* _INSTRUCTION_: Which lines in the rows below contain the word "Task", matching case exactly? Copy each of those lines in full.

* _PROVIDED DATA_:
○ ○ ○ ○ ○
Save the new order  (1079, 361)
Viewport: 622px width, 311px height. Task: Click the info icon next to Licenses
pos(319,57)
○ ○ ○ ○ ○
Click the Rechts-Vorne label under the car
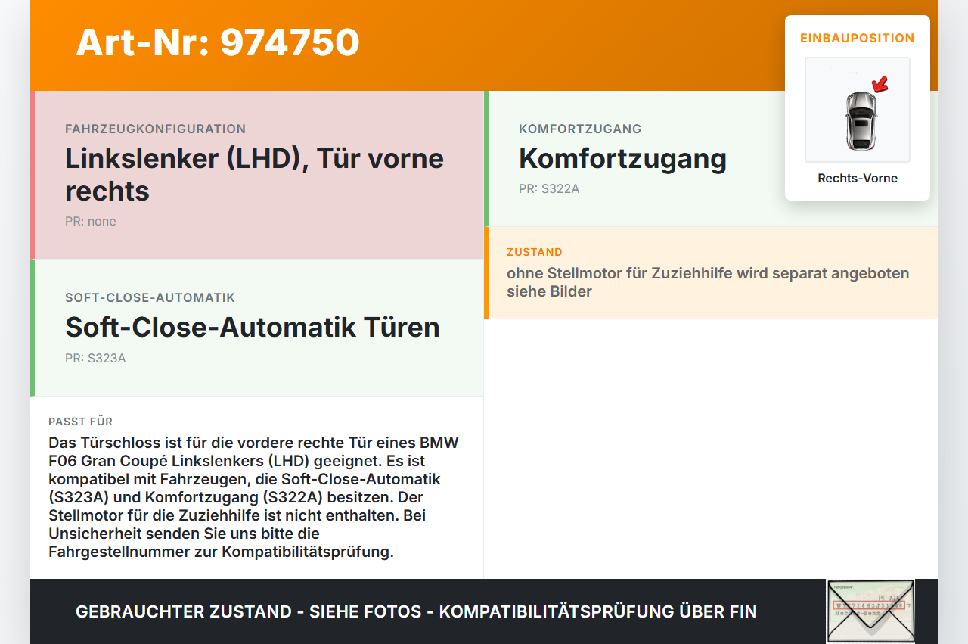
○ ○ ○ ○ ○
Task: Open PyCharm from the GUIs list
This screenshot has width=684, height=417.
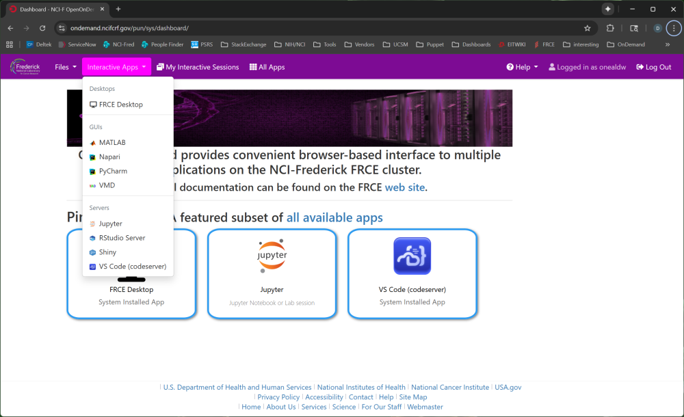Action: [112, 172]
○ ○ ○ ○ ○
* _ANSWER_:
Viewport: 622px width, 311px height. Task: Click the info icon next to Licenses
Task: Open PyCharm from the GUIs list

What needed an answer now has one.